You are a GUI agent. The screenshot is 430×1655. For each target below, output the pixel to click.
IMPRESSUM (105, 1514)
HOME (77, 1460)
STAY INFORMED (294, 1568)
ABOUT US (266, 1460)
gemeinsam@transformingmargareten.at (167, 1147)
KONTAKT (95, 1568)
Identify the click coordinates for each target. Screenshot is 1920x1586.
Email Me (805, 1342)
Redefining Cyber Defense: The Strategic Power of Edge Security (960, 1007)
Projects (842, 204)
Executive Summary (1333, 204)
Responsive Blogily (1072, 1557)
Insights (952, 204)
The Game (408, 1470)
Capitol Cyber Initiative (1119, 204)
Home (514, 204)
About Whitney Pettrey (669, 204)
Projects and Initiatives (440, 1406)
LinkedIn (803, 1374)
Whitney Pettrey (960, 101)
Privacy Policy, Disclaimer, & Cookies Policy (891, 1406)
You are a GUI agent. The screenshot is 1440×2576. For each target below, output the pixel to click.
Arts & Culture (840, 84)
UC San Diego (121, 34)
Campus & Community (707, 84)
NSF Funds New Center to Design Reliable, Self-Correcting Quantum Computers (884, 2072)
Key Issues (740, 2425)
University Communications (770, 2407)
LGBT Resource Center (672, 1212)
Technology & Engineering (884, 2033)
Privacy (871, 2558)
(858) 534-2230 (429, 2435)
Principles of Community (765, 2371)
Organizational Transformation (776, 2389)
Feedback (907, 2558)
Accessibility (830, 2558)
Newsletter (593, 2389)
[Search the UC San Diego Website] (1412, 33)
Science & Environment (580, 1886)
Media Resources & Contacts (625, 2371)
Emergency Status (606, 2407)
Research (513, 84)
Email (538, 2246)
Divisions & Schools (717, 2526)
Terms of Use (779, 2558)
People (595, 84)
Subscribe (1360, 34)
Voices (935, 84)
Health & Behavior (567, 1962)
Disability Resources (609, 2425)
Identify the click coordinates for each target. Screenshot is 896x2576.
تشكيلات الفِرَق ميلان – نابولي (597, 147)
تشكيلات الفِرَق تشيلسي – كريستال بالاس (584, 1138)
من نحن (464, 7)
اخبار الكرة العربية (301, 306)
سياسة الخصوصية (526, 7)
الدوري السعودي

▶ _WORK REQUIRED_: All that is wanted is an exact copy of the lines from the line holding "Screenshot is 896x2576." through the end of the material above, including both.

▶ _SOLUTION TO THIS EXERCISE_:
Identify the click coordinates for each target. Screenshot is 896x2576.
تشكيلات الفِرَق ميلان – نابولي (597, 147)
تشكيلات الفِرَق تشيلسي – كريستال بالاس (584, 1138)
من نحن (464, 7)
اخبار الكرة العربية (301, 306)
سياسة الخصوصية (526, 7)
الدوري السعودي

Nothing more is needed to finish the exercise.